The creative team behind Misa’s Fugue at the regional Emmy Awards. (left) James Hollenbaugh (Cinematographer), Jamye Gaston (Production Assistant), Sean Gaston (Director), Frank Grunwald, Jennifer Goss (Producer), Matthew Goss (Principal Photographer), Barbara Grunwald, Zachary Houp (Screenwriter),Jennifer Houp. (Submitted photo)

By Terri Spilman

“A life can be a nightmare but art can be a dream.” – Frank “Misa” Grunwald

Misa’s Fugue, a documentary film about the extraordinary story of Holocaust survivor and Fishers resident Frank “Misa” Grunwald recently received two Mid-Atlantic Region Emmy Award nominations in the categories of “Documentary” and “Screenwriting.”
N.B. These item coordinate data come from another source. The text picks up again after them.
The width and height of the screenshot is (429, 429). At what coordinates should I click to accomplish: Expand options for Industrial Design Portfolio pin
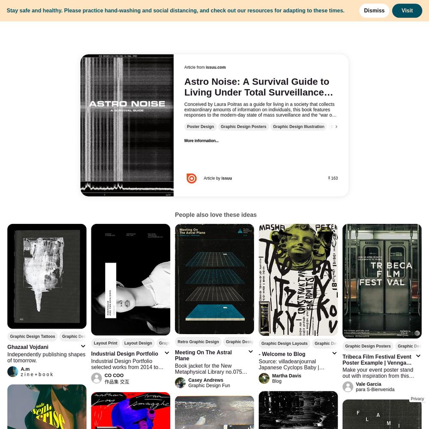coord(166,353)
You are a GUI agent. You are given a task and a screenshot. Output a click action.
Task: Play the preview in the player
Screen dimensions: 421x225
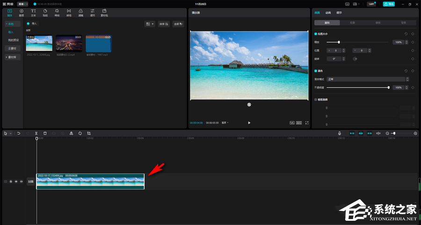249,123
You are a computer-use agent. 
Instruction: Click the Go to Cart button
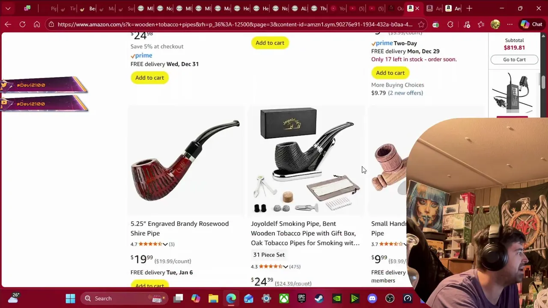click(514, 59)
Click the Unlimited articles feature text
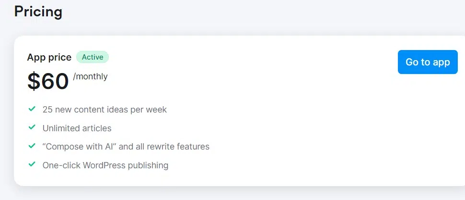 (x=77, y=128)
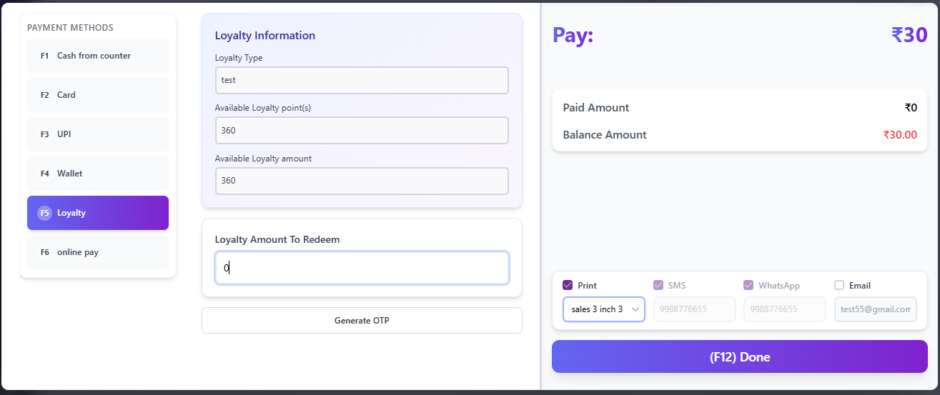Viewport: 940px width, 395px height.
Task: Click the email address input field
Action: tap(875, 309)
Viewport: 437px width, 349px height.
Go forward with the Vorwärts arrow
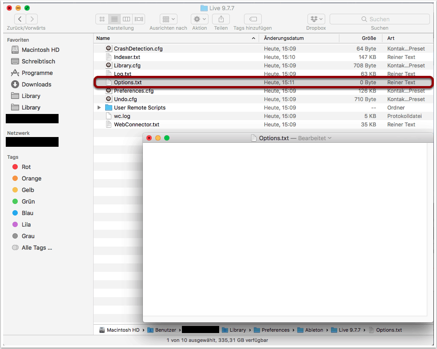32,19
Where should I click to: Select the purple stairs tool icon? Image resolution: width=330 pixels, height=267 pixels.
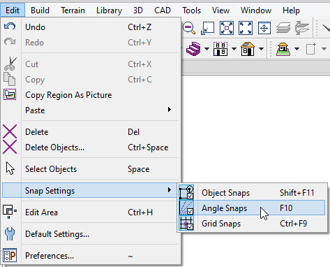193,49
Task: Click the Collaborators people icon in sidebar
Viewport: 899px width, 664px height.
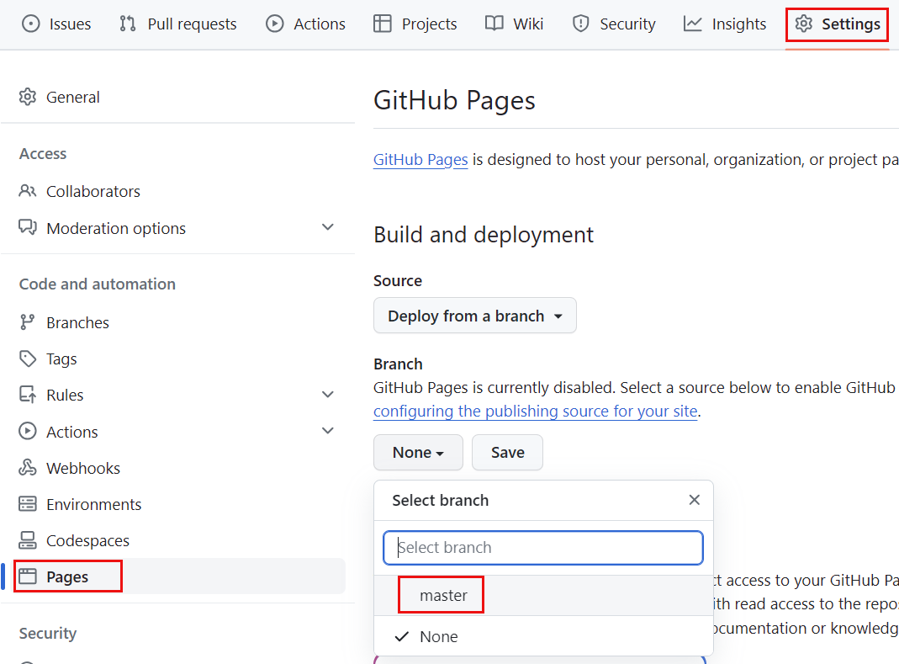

The film was made by a unique creative collaboration of high school students and staff from Fleetwood Area Senior High School in Fleetwood, PA as part of a Holocaust education project. Over 200 students and ten of their teachers worked together to write the script, create art and score the film in which Grunwald now 81, mesmerizingly tells the story of his incredible 4-year ordeal as a victim under Nazi persecution and how he used his creativity and passion for art as a tool for survival.  Grunwald also discusses adjusting to life after captivity as an Industrial Designer, Educator and Artist.

Grunwald and his wife attended the awards ceremony in Philadelphia along with the film’s producer, creators.  While the film did not take away any Emmys, since its premiere in April 2012, it has been shown around the world, including official screenings in Australia, Canada and for the staff and volunteers of the United States Holocaust Memorial Museum.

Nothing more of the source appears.